Academic career
- Institution: McGill University
- Alma mater: University of Tehran, University of California, Berkeley

= Hamid Etemad =

Canadian academic

Hamid Etemad (born 1945) is a Canadian organizational theorist, and Professor at the Desautels Faculty of Management, McGill University. He is best known for his work on international entrepreneurship and business, specifically the "internationalization of small and medium‐sized enterprises."

== Biography ==
Etemad received a M.Eng. degree from the University of Tehran as well as MBA, MSc and PhD degrees from the University of California, Berkeley.

Prior to joining McGill in 1978, he was a faculty member at Boston University and at University of California at Berkeley and San Francisco.

He is a professor at McGill University. Recognized for his approach-ability and insightful perspective on international marketing and international Entrepreneurship. In 2007, Etemad received the Decade of Stewardship of International Entrepreneurship Award at UCLA's Anderson Faculty of Management and awarded Fellowship of the International Entrepreneurship Scholar Network in 2008 at the University of Otago, New Zealand.

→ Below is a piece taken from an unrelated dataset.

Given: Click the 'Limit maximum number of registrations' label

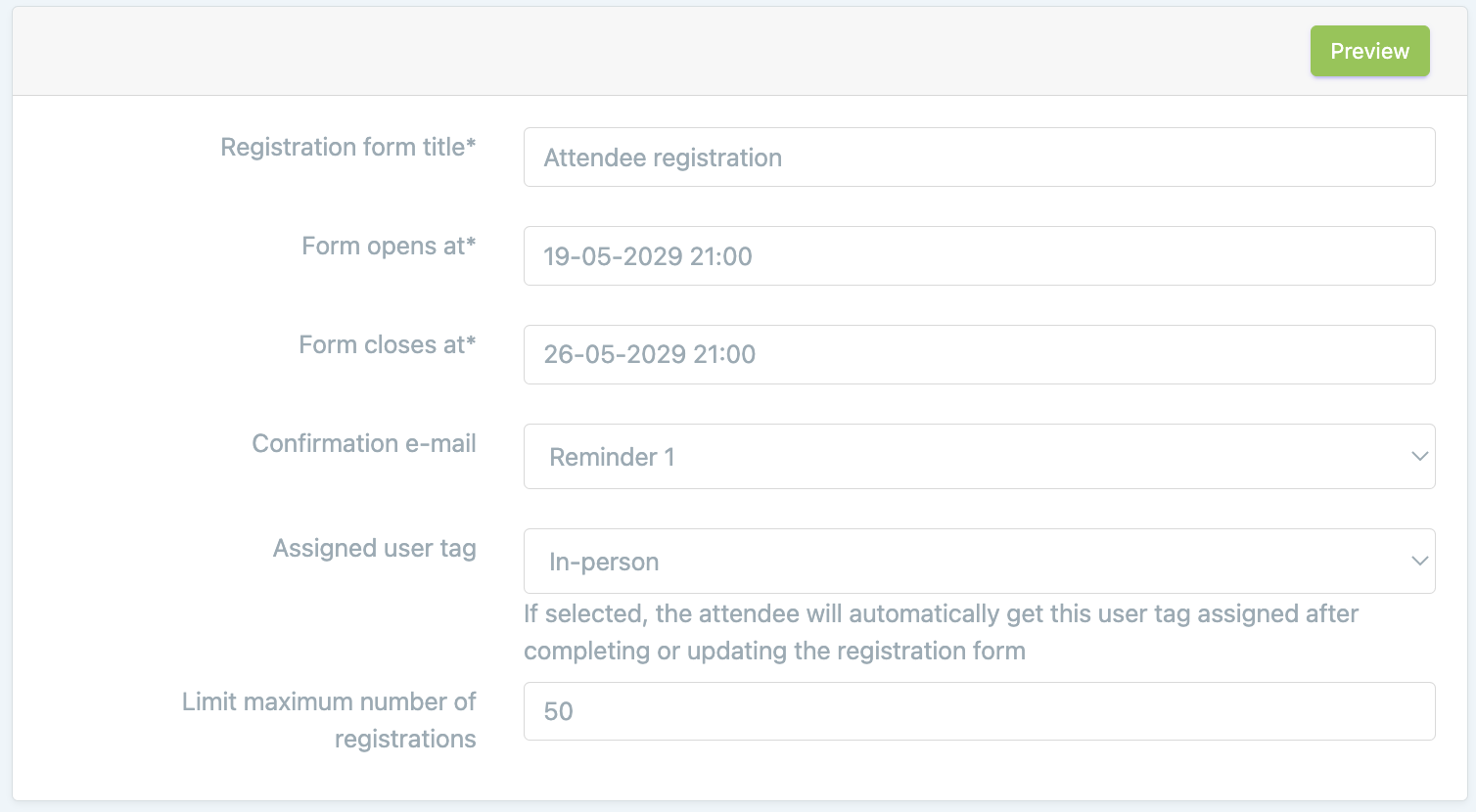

He is the Editors-in-Chief of Journal of International Entrepreneurship (JIEN) Published by Springer and Senior Series Editor of McGill International Entrepreneurship Series of Books published by Edward Elgar Publishing.

== Work ==
Etemad's research interests focused on the internationalization of small and medium size enterprises (SMEs). He is a founder and organizer of the McGill International Entrepreneurship Conference as well as the editor-in-chief of the Journal of International Entrepreneurship.

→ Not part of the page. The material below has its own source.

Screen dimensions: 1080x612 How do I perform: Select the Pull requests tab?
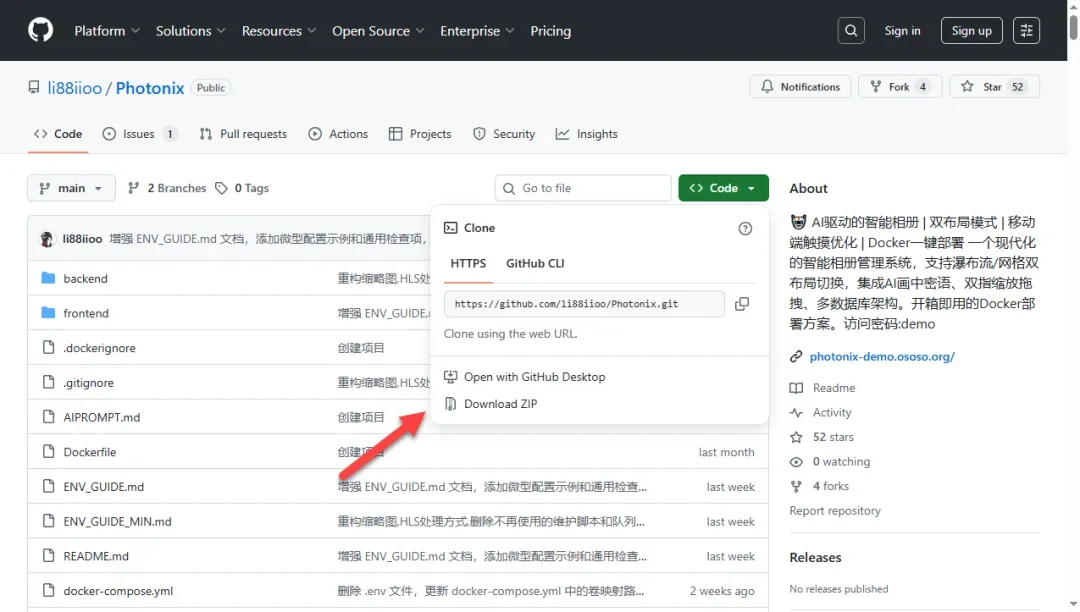(x=243, y=134)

In addition, Etemad has guest-edited 13 scholarly journal issues, including the Canadian Journal of Administrative Sciences, Management International Review, Small Business Economics, Journal of International Management, Journal of International Marketing and "Journal of International Entrepreneurship", among others. He is also an active member of numerous editorial boards, including the Journal of Small Business and Enterprise Development, the International Journal of Entrepreneurship and Innovation Management.

==Selected publications==
Etemad's publications include over 100 articles and 8 book volumes. Books, a selection:
- Etemad, Hamid, and Louise Séguin Dulude, eds. Managing the Multinational Subsidiary: Response to Environmental Changes and the Host Nation R. & D. Policies. Routledge, 1986.
- Etemad, Hamid, Stefano Denicolai, Birgit Hagen and Antonella Zucchella, eds. The Changing Global Economy and its Impact on International Entrepreneurship. Edward Elgar Publishing, 2016.

Articles, a selection:
- Etemad, Hamid, Richard W. Wright, and Leo Paul Dana. "Symbiotic international business networks: collaboration between small and large firms." Thunderbird International Business Review 43.4 (2001): 481-499.
- Etemad, Hamid, and Richard W. Wright. "Internationalization of SMEs: toward a new paradigm." Small Business Economics 20.1 (2003): 1-4.
- Etemad, Hamid. "Internationalization of Small and Medium‐sized Enterprises: A Grounded Theoretical Framework and an Overview." Canadian Journal of Administrative Sciences/Revue Canadienne des Sciences de l'Administration 21.1 (2004): 1-21.